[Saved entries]
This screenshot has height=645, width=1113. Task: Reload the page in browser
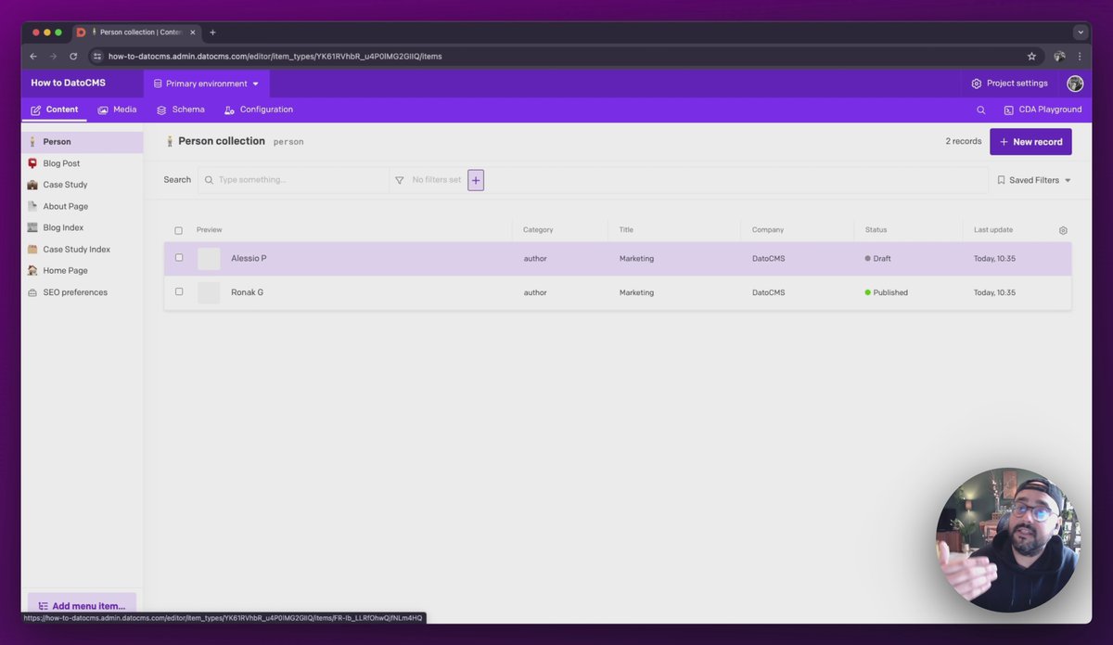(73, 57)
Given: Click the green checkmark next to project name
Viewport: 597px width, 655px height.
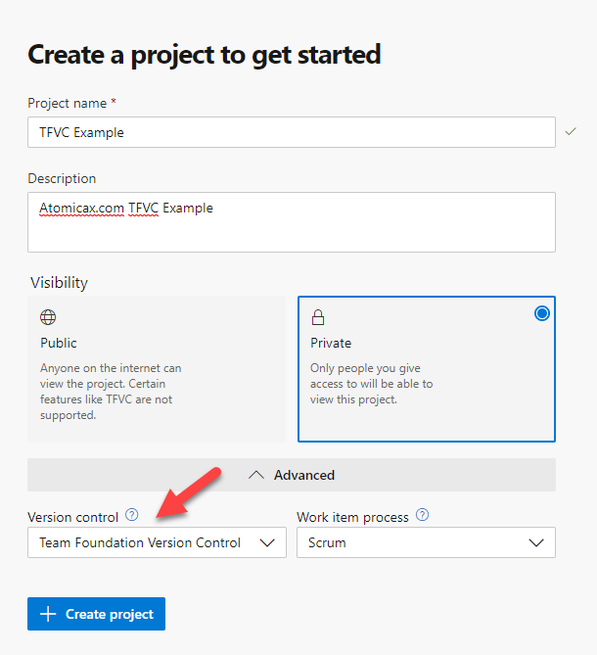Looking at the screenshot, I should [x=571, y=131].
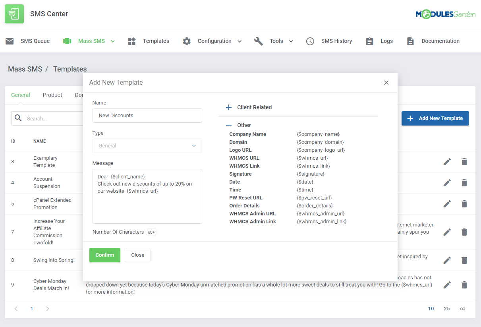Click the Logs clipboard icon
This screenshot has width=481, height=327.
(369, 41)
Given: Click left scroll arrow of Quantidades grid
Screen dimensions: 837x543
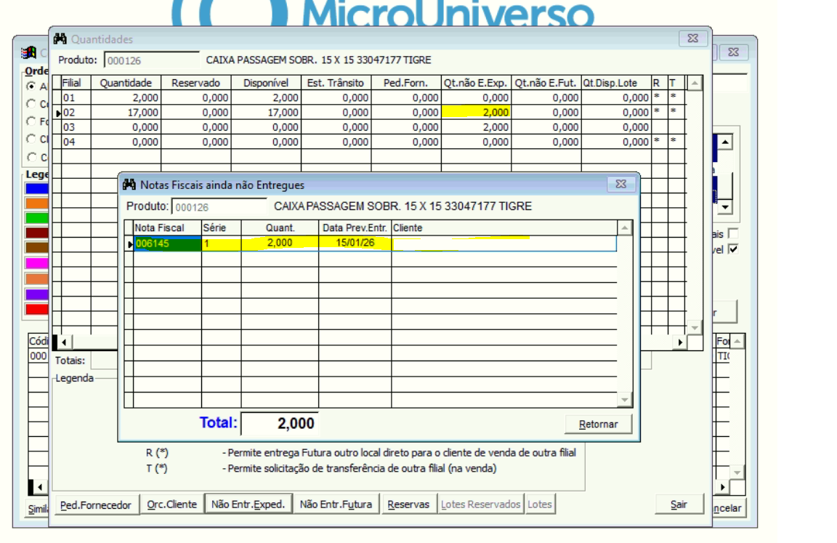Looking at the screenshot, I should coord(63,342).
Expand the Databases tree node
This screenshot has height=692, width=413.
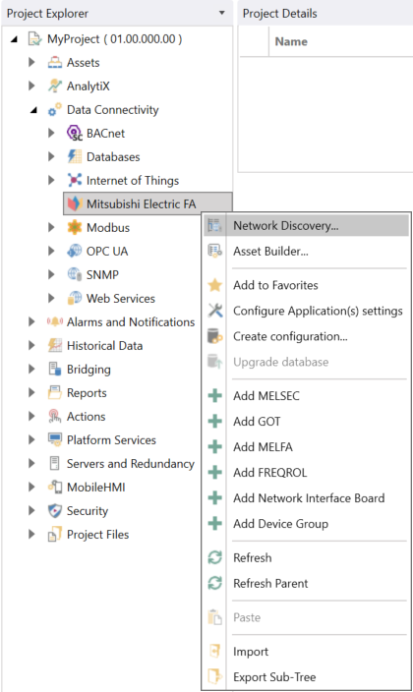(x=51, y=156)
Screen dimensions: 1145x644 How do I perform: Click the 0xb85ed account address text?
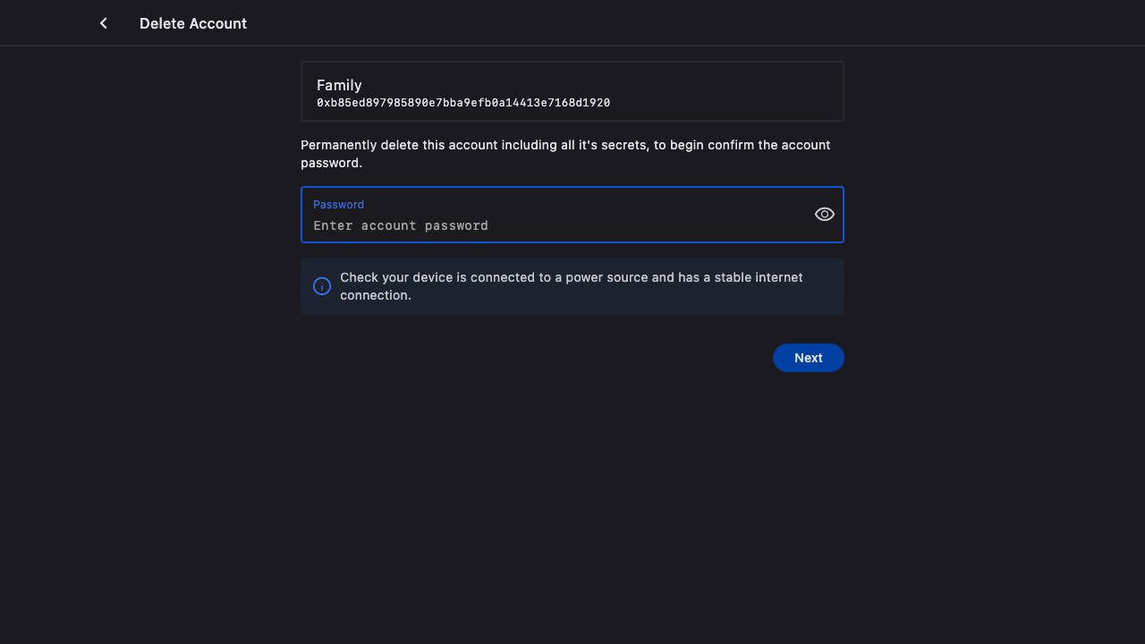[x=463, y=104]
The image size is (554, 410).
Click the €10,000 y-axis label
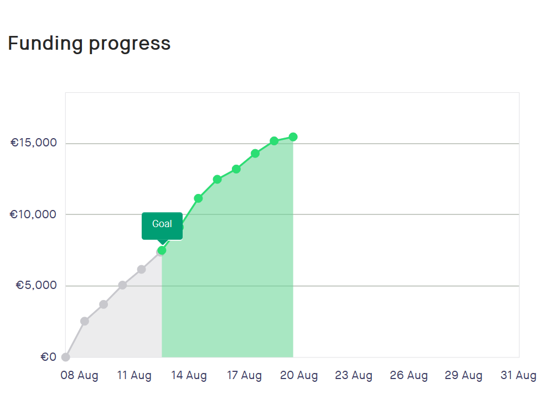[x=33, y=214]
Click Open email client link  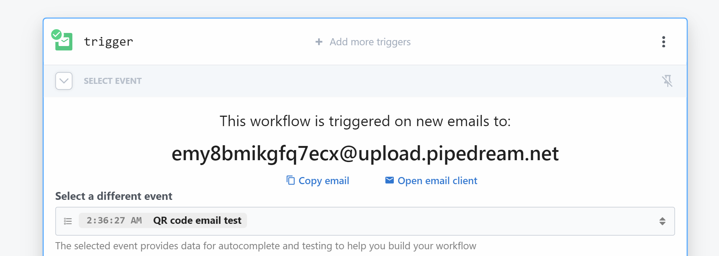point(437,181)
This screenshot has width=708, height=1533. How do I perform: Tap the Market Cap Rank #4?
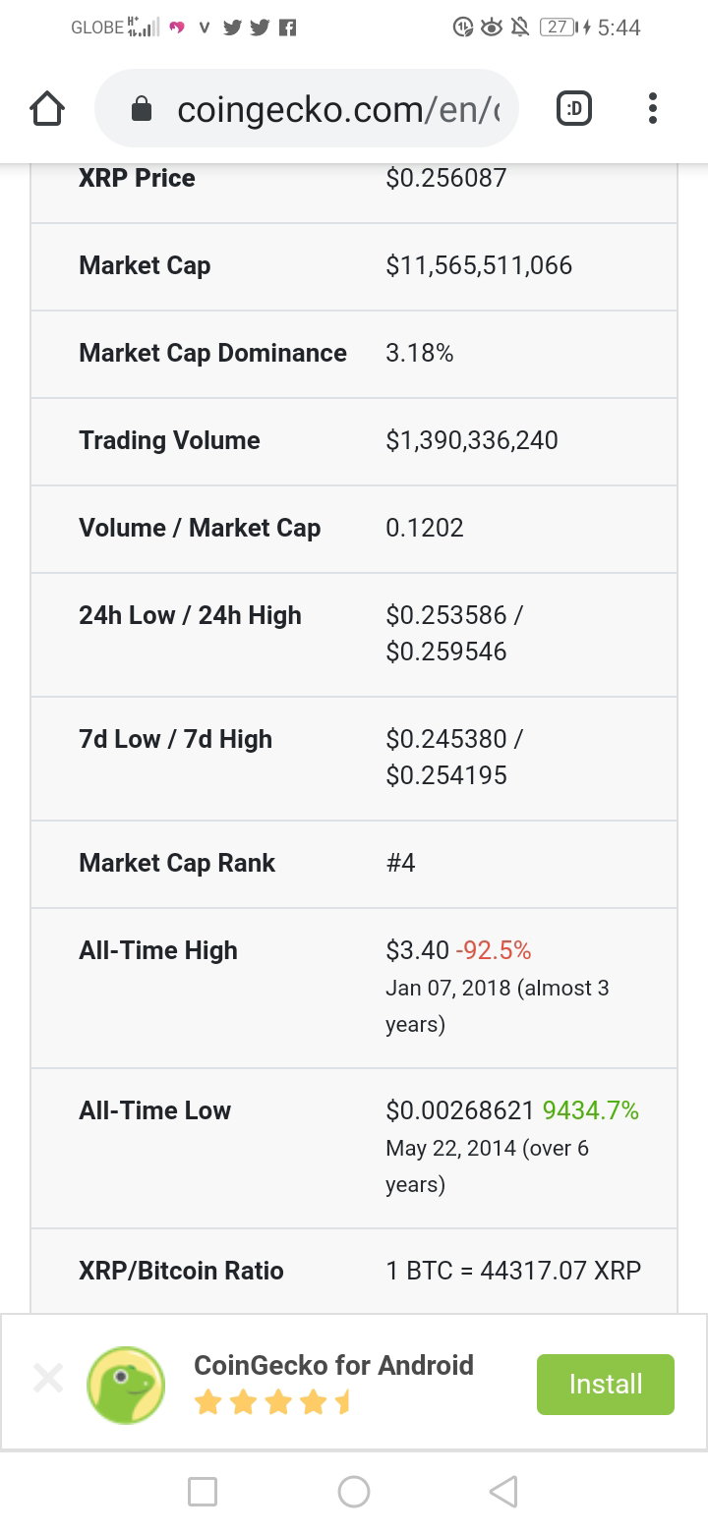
--
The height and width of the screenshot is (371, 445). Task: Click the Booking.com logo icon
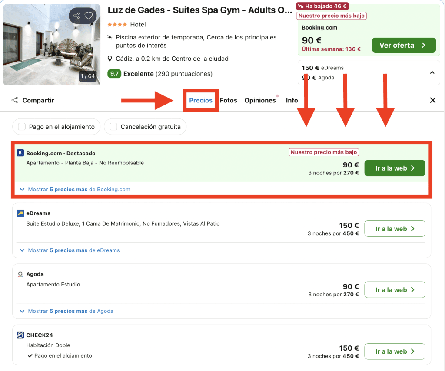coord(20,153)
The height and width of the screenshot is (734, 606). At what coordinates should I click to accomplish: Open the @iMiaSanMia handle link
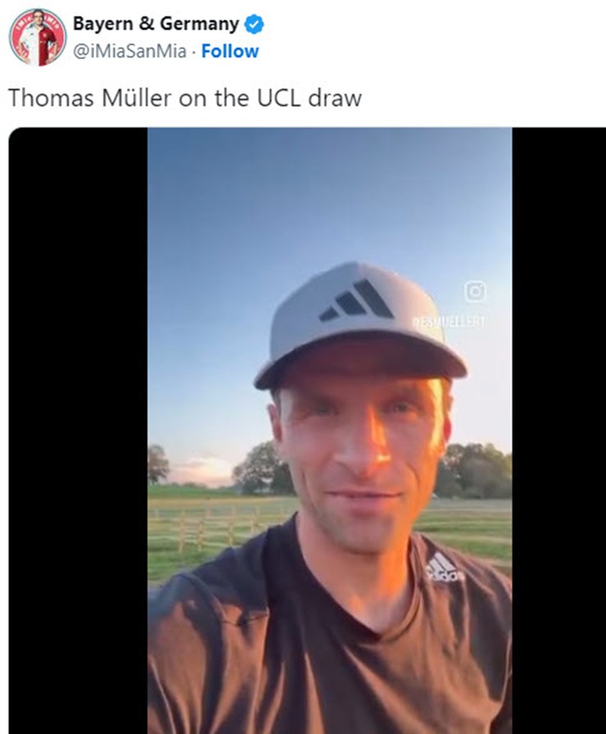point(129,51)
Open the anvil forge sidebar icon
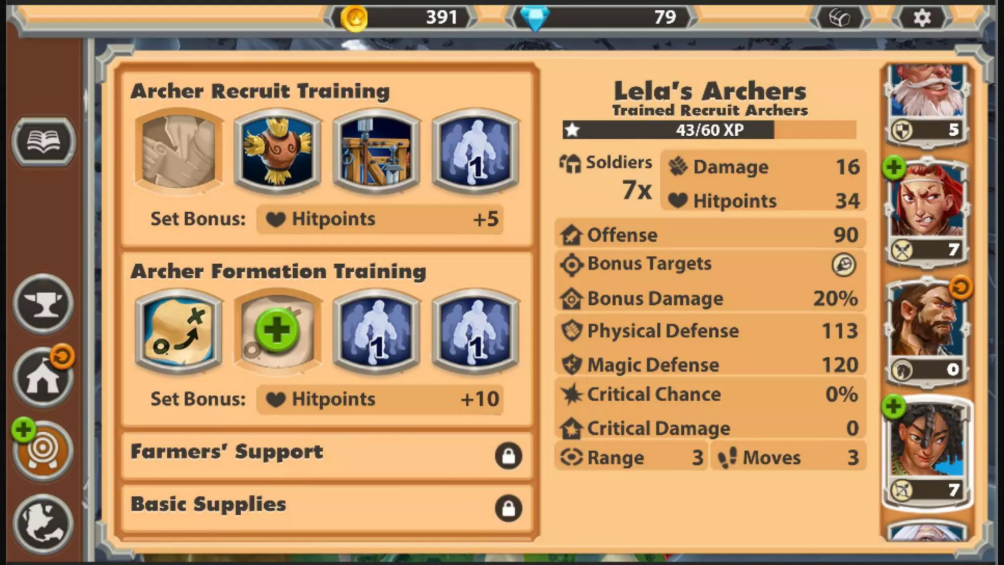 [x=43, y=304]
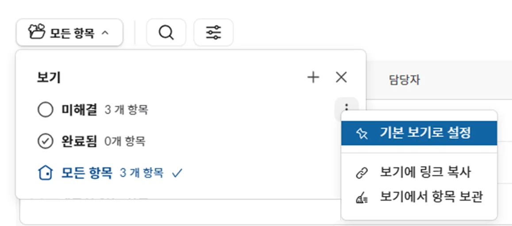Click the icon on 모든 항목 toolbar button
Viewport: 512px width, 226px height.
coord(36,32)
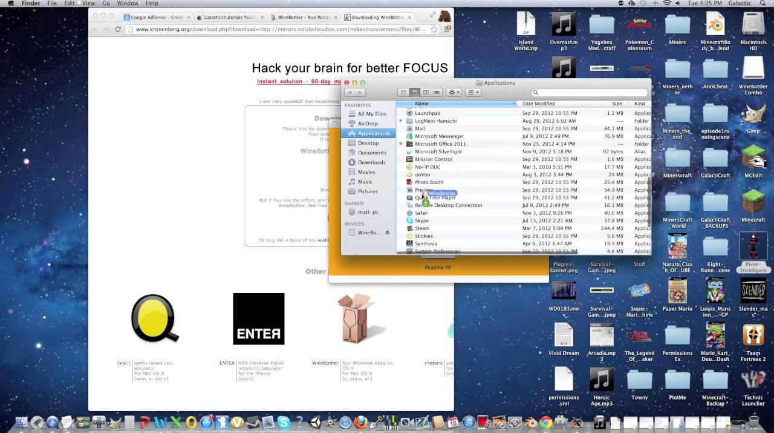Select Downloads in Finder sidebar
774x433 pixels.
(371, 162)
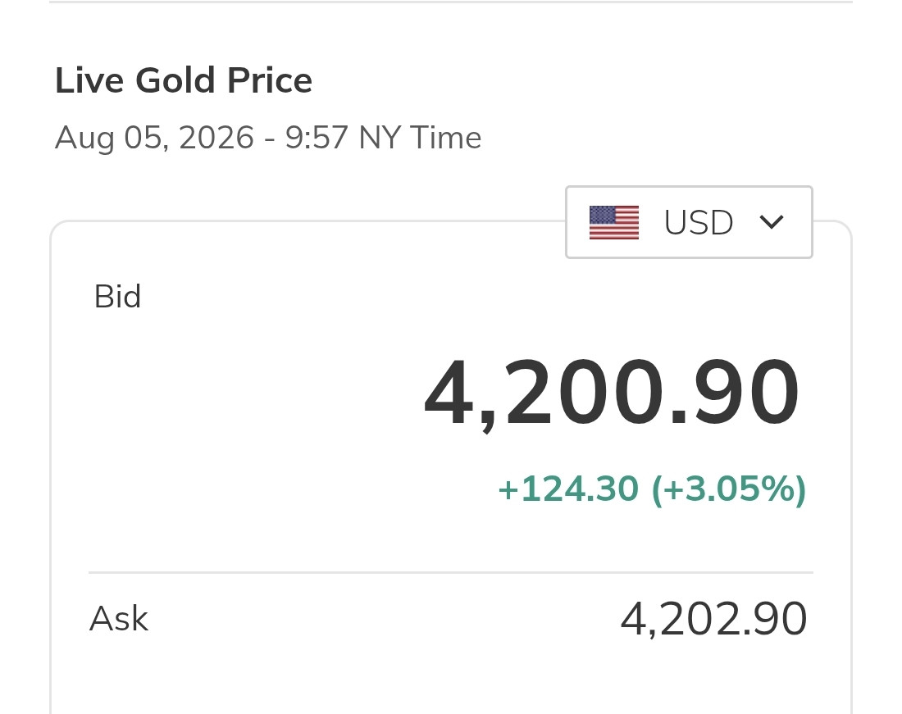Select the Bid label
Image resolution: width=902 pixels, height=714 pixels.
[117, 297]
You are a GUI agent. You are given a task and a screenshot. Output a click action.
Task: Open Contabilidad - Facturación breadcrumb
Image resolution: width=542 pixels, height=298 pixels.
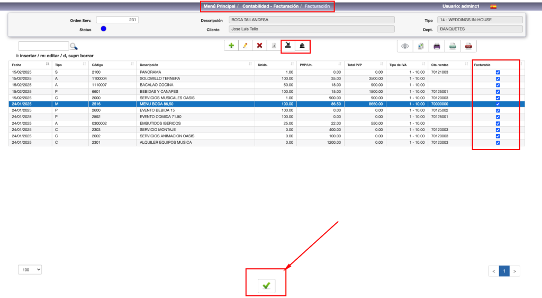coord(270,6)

[How to complete this task]: Your reply should consist solely of the lines above from the line containing "Open the anvil forge sidebar icon" up to and including the line containing "Task: Open Contabilidad", reproduced exactly, minus the pictures.

[Solution for this exercise]:
Open the anvil forge sidebar icon
 [x=43, y=304]
Click the icon on 모든 항목 toolbar button
Viewport: 512px width, 226px height.
coord(36,32)
Select Downloads in Finder sidebar
774x433 pixels.
(371, 162)
Select the Bid label
Image resolution: width=902 pixels, height=714 pixels.
[117, 297]
You are a GUI agent. You are given a task and a screenshot. Output a click action.
Task: Open Contabilidad - Facturación breadcrumb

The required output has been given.